Do you think I could stretch it into a novel?

 I like to manage expectations. Below you will find an uneventful First World slice-of-life story with no sex, no violence, no dialogue, and one character. 

Once upon a time, there was a woman who had been cooking a lot of fantastic stuff out of Barbara Lynch's superb book Stir for her family. Specifically:

-torn pasta with shrimp polpettini. (See above.) This involved cutting homemade pasta into odd, raggedy shapes, cooking them, then combining with a sumptuous sauce of white beans and poached shrimp dumplings. You can not imagine a more breathtaking pasta -- and it would work almost as well without the shrimp.
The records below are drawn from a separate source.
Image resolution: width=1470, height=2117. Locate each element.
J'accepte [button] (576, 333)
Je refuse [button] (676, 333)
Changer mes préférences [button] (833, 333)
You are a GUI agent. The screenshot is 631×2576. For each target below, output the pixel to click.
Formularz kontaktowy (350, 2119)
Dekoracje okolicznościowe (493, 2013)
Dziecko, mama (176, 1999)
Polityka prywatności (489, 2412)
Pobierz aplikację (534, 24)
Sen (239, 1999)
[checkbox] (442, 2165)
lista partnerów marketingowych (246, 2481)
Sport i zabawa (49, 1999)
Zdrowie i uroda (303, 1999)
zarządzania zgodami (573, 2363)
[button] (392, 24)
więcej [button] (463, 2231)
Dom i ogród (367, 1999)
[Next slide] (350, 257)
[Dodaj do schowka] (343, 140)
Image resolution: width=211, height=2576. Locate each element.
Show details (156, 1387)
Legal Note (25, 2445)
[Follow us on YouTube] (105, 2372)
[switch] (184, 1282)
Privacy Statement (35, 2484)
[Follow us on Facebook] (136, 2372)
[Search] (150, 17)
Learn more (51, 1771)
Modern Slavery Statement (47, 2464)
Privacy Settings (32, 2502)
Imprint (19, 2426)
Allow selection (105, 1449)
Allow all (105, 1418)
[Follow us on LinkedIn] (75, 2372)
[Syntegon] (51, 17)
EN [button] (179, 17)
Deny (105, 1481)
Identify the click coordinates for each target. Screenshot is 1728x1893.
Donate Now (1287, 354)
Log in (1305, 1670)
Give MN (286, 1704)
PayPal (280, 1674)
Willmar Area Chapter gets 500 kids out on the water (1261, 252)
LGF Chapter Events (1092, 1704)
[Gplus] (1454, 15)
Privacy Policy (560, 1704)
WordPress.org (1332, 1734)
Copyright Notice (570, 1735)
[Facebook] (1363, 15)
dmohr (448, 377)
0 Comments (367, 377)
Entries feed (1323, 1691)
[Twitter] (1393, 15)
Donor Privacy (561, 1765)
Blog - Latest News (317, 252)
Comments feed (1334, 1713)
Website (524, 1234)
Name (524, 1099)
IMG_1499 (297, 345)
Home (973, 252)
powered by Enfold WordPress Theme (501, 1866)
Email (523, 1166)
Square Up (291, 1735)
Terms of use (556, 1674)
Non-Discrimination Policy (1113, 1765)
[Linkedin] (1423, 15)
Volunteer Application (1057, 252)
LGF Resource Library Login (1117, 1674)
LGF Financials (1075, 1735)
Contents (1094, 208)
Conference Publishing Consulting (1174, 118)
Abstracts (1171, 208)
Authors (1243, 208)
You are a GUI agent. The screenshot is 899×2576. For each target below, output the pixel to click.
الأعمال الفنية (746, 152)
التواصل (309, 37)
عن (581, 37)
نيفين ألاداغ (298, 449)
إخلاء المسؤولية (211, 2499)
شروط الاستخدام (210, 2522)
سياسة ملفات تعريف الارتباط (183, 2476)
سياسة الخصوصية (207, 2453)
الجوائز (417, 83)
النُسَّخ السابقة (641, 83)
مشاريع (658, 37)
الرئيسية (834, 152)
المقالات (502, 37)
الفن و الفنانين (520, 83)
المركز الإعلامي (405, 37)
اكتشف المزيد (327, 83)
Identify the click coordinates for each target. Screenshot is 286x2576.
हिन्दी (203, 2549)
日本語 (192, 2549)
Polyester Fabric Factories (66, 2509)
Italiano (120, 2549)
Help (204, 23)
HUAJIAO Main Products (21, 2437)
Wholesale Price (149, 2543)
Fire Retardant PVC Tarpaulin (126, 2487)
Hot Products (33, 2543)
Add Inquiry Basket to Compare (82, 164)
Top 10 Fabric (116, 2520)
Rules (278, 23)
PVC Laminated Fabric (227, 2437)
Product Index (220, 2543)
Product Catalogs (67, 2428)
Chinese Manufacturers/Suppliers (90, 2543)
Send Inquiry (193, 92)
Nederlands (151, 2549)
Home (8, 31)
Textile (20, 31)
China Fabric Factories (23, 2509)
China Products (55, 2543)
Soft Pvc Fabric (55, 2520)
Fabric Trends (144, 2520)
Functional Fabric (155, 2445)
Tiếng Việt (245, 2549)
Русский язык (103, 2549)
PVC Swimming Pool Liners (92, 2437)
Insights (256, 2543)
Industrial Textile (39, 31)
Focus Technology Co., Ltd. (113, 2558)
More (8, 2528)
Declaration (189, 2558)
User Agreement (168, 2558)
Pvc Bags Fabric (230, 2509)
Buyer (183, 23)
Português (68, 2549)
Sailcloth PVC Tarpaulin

-fresh pasta with green beans and potatoes. Exactly what it sounds like and quite tasty. However, the woman and her daughter agreed that pesto made with Lynch's formula had too much bite. 

-pasta envelopes stuffed with Epoisses cheese and tossed with a sauce of celery and apple. This dish was both labor-intensive and expensive, as Epoisses cheese, rich and stinky, costs $26 for a 9-ounce round. The woman's daughter and husband thought the cheese was too stinky. The woman thought the cheese was delicious, but that her unsightly homemade Taleggio was just as rich and stinky and delicious, and cost a lot less. How much less, she did not compute. 

-risotto with aged gouda. A porridgy crowd pleaser.

-yogurt panna cotta. A puddingy crowd pleaser.
The woman wrote a cookbook review blog and she took her unpaid work seriously. She kept meaning to post about each dish as she cooked it, but this was an altogether frantic, anxious time. She had some intense paid work projects to complete, was worrying about settling her recently deceased mother's estate, and got up very day at 5 a.m. to bottle feed warm milk to baby goats. The goats had never once said thank-you. She was also driving children to and from various camps and lessons almost hourly, which made her a 21st century parenting clichee. Sometimes her daughter said thank-you.
 
Whatever. Boring. Everyone was busy. It was the fashion.
 
One day, in between chauffeuring her children to enriching activities, the woman ran a tedious errand in San Rafael and spotted a cafe she'd heard about called Brazil Marin. In this small ethnic supermarket/diner, a couple of slouchy men were watching the Brazil-Chile game on TV. The woman decided to stop; she never stopped. At the counter, she ordered a "cheese bread" and served herself some stew, rice, and beans from the steam table buffet. On top of it all she sprinkled manioc and vinegary salsa. Then she took the plate outside to eat in the sun and read her novel.*
 
The cheese bread was so delicious it almost made her faint: pale and crusty on the outside, borderline glutinous on the inside, chewy, super-cheesy. She started trying to figure out how to make it at home and then thought: Why? Like she needed more chores? She stopped trying to figure out how to make Brazilian cheese bread at home.
 
Then she began eating the beans and rice and stew. Objectively speaking, none of it was as "good" as the pastas she'd recently made from Barbara Lynch. Still. It was so overwhelmingly pleasant to be sitting in the sun, eating homey food that someone else had cooked, that, to her complete surprise and bemusement, the woman burst into tears. She cried off and on for the rest of the day. Then she was okay.

The End.

Questions for discussion: What did eating rice, beans, and stew mean for this character? Was it about missing her "recently deceased" mother? Or was she simply feeding too much without getting fed? Is that a problem for women in our culture? Would the story have been more exciting if the woman had flirted with one of the Brazilian men watching soccer instead of buying lunch? Do we really believe the cheese bread "almost made her faint?" Discuss.

In other news, Isabel and I made a light, nearly perfect cupcake, using many of your suggestions: oil, cake flour, yogurt.
The cupcake has a macaroon-like top crust that is actually very tasty, but not technically ideal. Still, this is close! Research continues. Thank-you.

*Amy & Isabelle by Elizabeth Strout. Whew. Strong stuff. The Epoisses cheese of Elizabeth Strout novels. Recommend!